Quizá la mejor manera de desmontar los valores reaccionarios y los prejuicios que existen en nuestra clase es haciéndolo desde la misma vivencia compartida con aquellos que sufren estas problemáticas, para poder tener legitimidad entre los tuyos. Por eso es tan importante que se escuche cada vez más la voz de los vecinos y vecinas que comparten los valores de emancipación colectiva de la izquierda y que viven en los barrios dando ejemplo con sus vidas de una manera diferente de relacionarse, con empatía, solidaridad, preocupación por los demás, colaboración para resolver problemas colectivos, etc. Lo que era característico de las asociaciones de vecinas y vecinos de toda la vida, lideradas por cuadros políticos, muchas veces comunistas, que daban lecciones de vida sólo con su comportamiento cotidiano.

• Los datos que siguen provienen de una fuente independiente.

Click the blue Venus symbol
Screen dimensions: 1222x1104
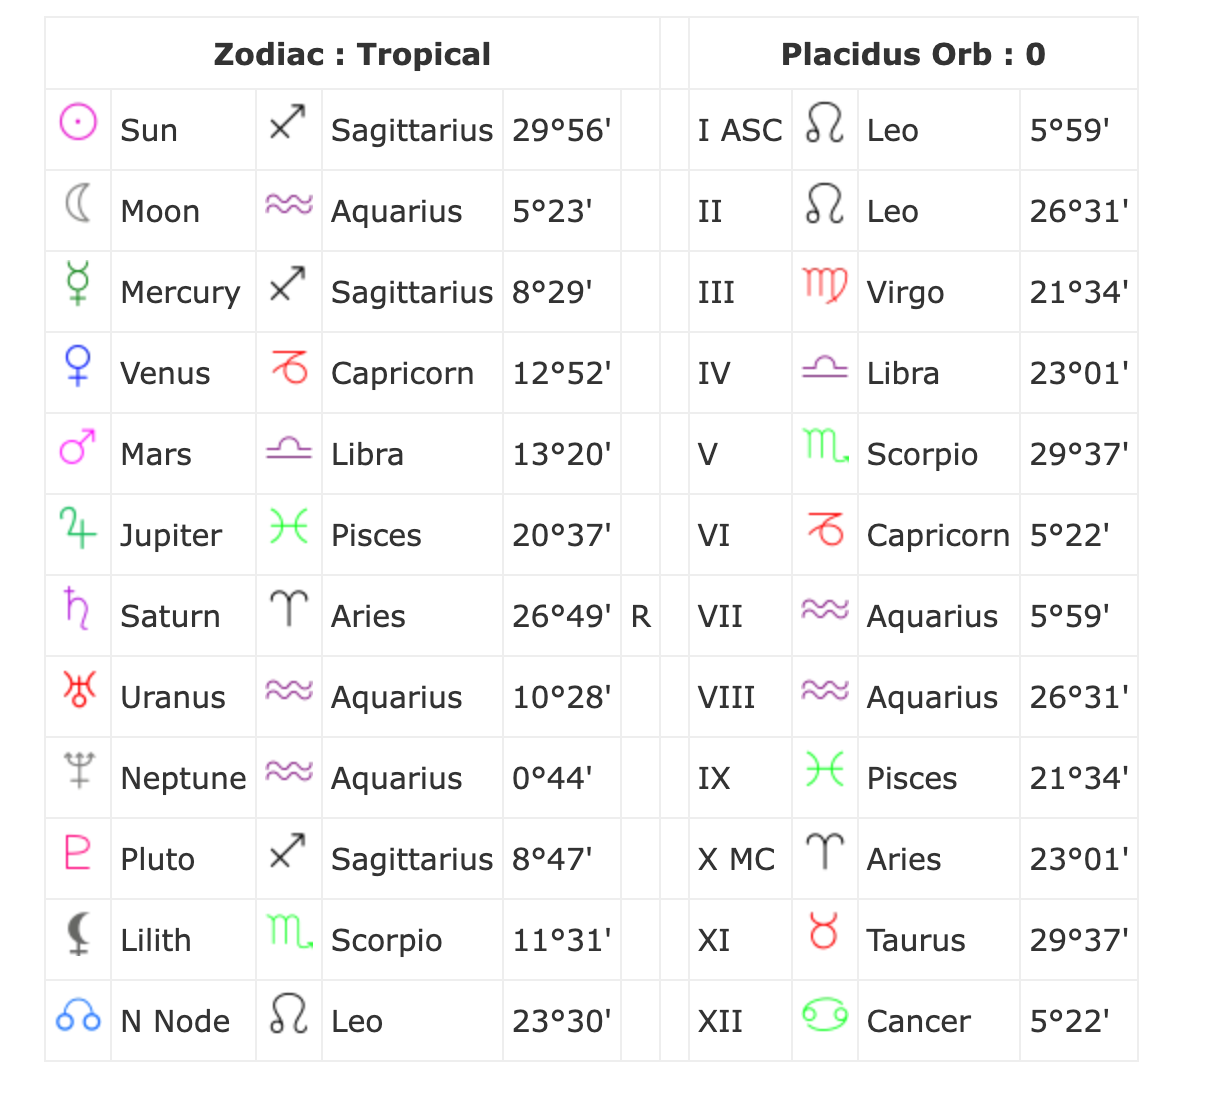click(x=78, y=365)
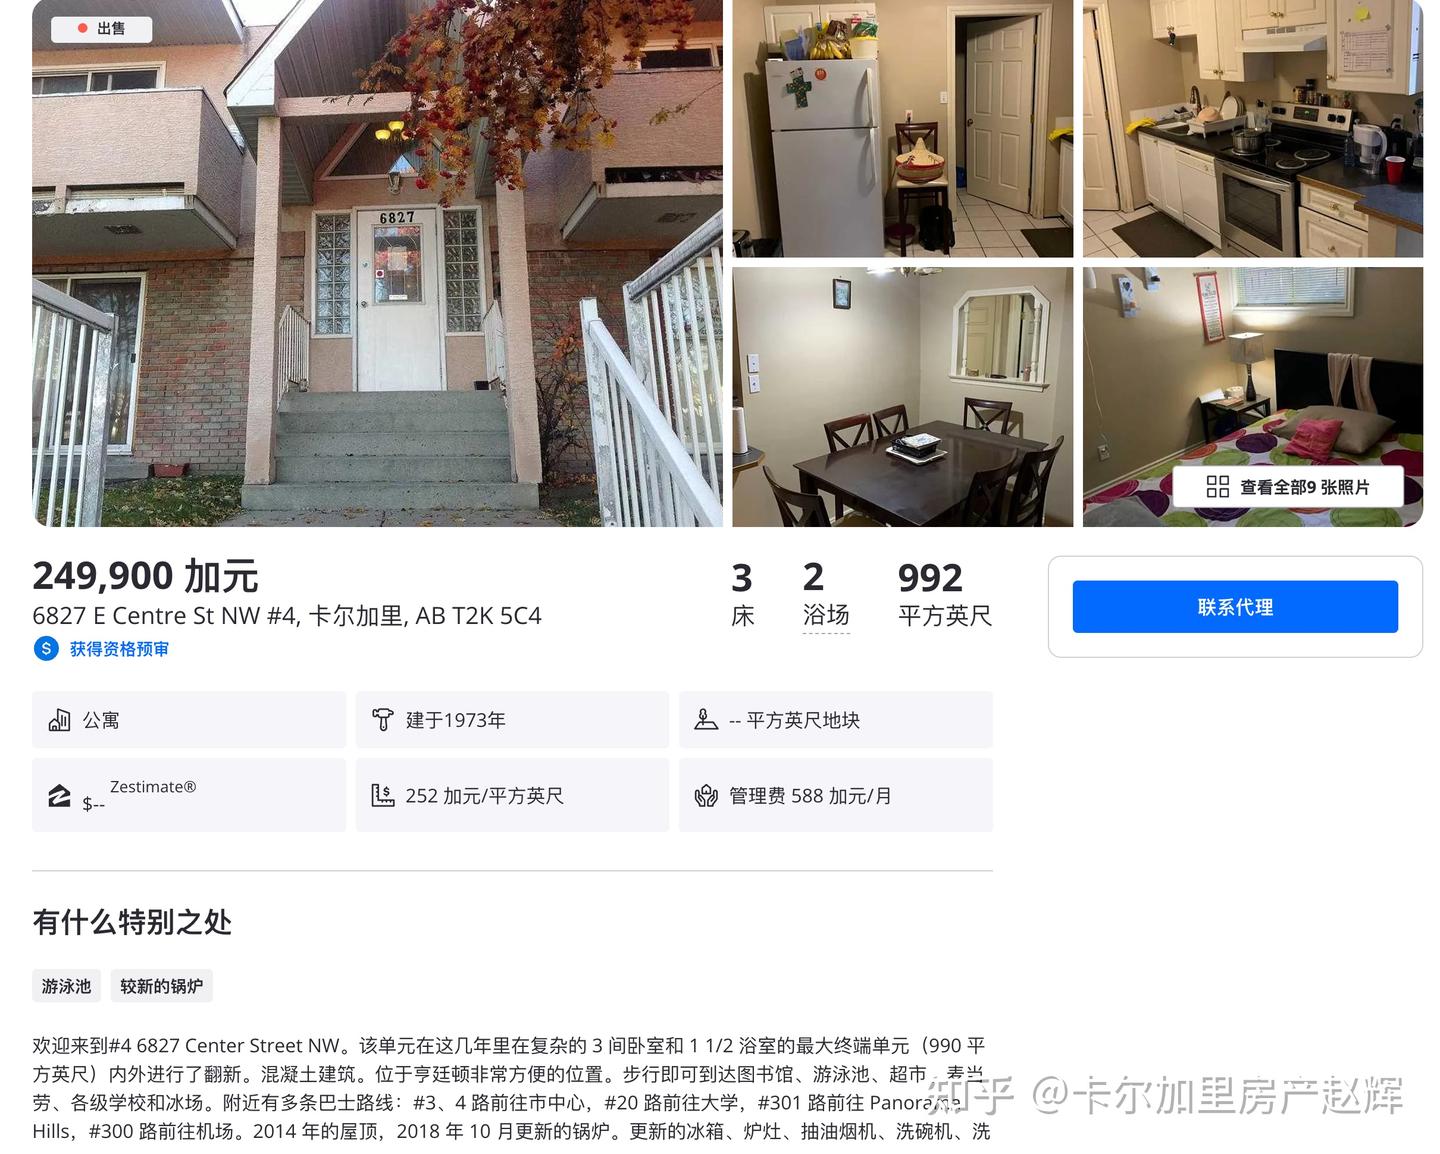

Una experiencia que se va perdiendo, a pesar de la llegada de nuevas generaciones a estas asociaciones, sumadas a nuevas formas de organización. Y que hoy, más que nunca, está siendo atacada por el surgimiento de voces que quieren quitarle su legitimidad histórica. El mérito que tienen quienes, en medio de la apatía colectiva fomentada por el sistema, se organizan para resistir y luchar por un mundo mejor en los barrios, no puede impedirnos ver que todavía son una minoría y que tienen el reto de convencer a una sociedad cada vez más individualista. Y no, no debemos contentarnos con la existencia de algunos activistas y militantes en un mar de individualismo. Tampoco pensando que tenemos a los nuestros y las nuestras en las instituciones y, con esto, se resolverán todos los problemas. El objetivo final de cualquier izquierda que se considere a sí misma radical debería ser transformar la raíz del sistema, no sólo gestionarlo, y esto no se podrá hacer nunca sin el conjunto de la clase obrera que vive en los barrios. Una clase obrera que espera soluciones que, muy a menudo, esta izquierda no sabe cómo darles porque, tal vez, le falta haber vivido lo que se vive en los barrios para entender (que no necesariamente justificar) muchas cosas.
Arantxa Tirado. Politóloga y coautora del libro «La clase obrera no va al paraíso».